### INFORMATION GIVEN
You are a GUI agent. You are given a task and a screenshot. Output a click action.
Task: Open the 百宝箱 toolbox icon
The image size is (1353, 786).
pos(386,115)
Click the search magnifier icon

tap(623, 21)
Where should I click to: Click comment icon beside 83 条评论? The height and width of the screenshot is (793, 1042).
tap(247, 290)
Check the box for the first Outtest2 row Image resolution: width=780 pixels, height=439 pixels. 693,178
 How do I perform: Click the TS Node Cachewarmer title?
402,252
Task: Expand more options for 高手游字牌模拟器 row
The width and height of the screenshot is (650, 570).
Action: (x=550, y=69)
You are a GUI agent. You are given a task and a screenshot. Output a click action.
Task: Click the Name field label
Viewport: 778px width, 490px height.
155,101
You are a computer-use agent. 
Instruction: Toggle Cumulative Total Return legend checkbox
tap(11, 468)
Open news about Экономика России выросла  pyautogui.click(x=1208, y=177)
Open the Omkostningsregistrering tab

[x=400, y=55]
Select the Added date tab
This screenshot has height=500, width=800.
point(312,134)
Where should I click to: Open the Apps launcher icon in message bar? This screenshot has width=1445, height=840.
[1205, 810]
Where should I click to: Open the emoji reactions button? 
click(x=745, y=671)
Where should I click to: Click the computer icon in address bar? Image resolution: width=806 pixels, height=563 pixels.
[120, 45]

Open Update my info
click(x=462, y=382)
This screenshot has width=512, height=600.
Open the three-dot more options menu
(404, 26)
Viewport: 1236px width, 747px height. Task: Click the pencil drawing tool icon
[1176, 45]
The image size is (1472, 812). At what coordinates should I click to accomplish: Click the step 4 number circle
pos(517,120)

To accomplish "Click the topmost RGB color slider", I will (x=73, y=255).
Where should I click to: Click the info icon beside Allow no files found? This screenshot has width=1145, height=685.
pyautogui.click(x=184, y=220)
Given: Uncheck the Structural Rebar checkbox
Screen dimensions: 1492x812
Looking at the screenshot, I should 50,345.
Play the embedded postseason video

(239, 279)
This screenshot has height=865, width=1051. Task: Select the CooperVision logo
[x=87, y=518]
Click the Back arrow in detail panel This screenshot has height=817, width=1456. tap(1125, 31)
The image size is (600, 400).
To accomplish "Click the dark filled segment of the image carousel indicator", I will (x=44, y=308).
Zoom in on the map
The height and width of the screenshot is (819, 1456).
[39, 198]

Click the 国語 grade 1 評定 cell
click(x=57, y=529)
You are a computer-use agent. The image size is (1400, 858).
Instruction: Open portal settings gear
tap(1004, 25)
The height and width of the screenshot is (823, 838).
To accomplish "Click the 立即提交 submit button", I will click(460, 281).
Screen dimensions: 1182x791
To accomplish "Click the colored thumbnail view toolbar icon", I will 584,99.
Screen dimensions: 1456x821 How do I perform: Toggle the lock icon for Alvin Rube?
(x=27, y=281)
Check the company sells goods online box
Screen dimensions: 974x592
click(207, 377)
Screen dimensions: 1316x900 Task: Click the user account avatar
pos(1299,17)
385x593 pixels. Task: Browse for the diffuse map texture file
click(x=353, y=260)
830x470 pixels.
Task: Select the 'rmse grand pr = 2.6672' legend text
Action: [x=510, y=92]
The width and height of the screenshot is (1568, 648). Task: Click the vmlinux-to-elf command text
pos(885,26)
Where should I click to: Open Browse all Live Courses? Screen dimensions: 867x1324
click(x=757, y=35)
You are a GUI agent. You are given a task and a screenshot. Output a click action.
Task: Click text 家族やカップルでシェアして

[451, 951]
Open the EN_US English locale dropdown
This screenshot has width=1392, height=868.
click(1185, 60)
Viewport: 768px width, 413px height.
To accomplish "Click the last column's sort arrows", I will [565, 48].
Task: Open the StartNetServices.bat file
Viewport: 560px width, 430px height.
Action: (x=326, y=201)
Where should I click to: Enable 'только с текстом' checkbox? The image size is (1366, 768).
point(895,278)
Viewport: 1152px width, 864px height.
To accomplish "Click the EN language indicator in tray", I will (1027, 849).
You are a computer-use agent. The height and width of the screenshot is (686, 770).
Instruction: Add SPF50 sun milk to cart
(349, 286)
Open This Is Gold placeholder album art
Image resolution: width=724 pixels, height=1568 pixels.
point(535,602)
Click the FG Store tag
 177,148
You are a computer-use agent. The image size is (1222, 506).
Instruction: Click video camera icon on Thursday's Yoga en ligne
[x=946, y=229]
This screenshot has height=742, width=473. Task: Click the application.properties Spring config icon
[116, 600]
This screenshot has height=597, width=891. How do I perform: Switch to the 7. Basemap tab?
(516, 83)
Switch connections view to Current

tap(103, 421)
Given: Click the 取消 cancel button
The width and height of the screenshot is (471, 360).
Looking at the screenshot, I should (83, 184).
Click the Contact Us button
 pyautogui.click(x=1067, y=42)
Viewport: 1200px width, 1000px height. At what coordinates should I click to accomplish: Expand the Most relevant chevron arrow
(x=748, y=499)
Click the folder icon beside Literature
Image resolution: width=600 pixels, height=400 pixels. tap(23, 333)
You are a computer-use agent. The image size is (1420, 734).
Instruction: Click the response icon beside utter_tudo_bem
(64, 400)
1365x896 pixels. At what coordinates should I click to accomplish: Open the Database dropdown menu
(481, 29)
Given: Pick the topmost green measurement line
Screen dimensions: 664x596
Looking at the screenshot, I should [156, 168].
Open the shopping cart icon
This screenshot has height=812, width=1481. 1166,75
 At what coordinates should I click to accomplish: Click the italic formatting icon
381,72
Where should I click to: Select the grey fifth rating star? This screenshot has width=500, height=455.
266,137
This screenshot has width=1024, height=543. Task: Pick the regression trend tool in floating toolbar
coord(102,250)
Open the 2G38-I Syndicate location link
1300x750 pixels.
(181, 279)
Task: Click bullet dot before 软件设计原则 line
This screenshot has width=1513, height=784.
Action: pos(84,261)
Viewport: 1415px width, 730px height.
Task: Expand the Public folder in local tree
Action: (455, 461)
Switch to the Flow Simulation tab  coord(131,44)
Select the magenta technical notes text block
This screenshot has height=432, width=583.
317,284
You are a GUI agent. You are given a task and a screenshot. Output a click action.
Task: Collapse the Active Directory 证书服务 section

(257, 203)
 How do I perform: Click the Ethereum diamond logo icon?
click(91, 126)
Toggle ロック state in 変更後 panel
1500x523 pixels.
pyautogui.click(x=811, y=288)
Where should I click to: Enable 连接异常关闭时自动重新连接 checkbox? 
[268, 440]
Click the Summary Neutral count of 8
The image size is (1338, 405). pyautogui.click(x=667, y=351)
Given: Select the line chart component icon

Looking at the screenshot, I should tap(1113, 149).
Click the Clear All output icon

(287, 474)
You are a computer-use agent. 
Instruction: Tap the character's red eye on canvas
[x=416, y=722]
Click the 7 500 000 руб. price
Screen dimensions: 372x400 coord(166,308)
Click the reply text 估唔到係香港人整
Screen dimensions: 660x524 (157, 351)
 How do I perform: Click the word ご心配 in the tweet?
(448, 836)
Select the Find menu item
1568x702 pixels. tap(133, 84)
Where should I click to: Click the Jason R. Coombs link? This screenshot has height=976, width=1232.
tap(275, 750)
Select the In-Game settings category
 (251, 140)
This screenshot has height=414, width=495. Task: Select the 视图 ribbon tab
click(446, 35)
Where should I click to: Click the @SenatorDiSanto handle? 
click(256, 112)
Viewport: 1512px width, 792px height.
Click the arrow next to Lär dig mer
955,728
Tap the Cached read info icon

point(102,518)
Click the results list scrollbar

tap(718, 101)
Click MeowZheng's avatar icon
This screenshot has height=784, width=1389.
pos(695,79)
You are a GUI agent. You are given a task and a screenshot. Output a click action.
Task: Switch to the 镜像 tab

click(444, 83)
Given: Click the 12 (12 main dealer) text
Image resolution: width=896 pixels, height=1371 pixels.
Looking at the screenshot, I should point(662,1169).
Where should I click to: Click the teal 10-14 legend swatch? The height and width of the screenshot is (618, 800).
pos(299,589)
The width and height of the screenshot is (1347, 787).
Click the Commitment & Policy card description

### TRY IT
Select and copy each line from the data that includes the word "indicator".

### RESULT OF THE EXERCISE
To accomplish "Click the dark filled segment of the image carousel indicator", I will (x=44, y=308).
To accomplish "Click the EN language indicator in tray", I will (1027, 849).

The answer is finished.